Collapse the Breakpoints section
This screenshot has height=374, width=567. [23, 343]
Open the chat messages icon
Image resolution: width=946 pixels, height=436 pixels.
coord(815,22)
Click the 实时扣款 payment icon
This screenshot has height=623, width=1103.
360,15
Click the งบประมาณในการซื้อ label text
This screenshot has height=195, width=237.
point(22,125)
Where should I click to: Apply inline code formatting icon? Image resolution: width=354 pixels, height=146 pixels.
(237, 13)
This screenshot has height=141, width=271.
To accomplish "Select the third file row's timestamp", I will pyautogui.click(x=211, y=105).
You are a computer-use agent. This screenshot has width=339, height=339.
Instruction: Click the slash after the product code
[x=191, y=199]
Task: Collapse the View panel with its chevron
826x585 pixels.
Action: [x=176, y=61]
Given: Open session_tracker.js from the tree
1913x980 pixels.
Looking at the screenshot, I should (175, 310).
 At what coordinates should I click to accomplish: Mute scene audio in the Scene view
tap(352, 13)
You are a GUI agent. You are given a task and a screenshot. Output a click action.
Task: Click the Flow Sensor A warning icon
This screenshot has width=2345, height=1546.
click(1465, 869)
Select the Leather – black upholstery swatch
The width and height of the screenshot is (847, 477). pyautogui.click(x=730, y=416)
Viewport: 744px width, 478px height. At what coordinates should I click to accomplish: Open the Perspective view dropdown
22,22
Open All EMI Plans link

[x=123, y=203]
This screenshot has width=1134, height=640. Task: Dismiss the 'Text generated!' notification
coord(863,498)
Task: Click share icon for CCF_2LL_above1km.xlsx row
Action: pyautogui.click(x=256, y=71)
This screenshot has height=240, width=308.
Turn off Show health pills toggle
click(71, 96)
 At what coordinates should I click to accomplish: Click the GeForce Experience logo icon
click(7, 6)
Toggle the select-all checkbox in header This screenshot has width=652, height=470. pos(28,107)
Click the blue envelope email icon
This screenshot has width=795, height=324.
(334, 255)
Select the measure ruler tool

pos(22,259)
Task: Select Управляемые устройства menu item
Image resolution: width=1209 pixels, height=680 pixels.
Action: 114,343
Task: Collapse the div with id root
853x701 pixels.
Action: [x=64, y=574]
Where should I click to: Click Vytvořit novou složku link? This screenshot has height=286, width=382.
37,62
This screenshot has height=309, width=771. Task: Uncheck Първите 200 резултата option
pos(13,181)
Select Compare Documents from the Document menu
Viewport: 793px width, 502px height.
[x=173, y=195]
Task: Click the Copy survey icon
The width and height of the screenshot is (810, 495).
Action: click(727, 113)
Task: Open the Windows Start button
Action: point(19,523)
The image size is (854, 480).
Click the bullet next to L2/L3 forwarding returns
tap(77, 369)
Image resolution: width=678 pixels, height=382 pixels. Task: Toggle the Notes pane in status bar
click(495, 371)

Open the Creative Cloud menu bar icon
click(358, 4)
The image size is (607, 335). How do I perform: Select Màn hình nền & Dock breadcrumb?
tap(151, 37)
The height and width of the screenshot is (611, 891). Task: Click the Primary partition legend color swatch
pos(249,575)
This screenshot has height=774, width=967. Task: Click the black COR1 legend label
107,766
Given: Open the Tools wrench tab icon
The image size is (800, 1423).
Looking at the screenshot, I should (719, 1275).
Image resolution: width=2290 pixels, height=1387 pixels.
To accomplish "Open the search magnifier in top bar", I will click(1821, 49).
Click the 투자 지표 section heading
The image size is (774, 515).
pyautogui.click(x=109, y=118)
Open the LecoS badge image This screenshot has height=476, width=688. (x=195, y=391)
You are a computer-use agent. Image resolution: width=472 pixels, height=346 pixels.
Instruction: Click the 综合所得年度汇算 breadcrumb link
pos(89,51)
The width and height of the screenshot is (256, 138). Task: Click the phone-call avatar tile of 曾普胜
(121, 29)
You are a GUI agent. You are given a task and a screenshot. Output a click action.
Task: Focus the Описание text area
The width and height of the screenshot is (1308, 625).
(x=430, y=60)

EXERCISE DETAILS — Find every line in the listing above that contains the string "swatch", matching case exactly, and copy each of those lines out in full.

THE REPLY —
Select the Leather – black upholstery swatch
The height and width of the screenshot is (611, 891). Task: Click the Primary partition legend color swatch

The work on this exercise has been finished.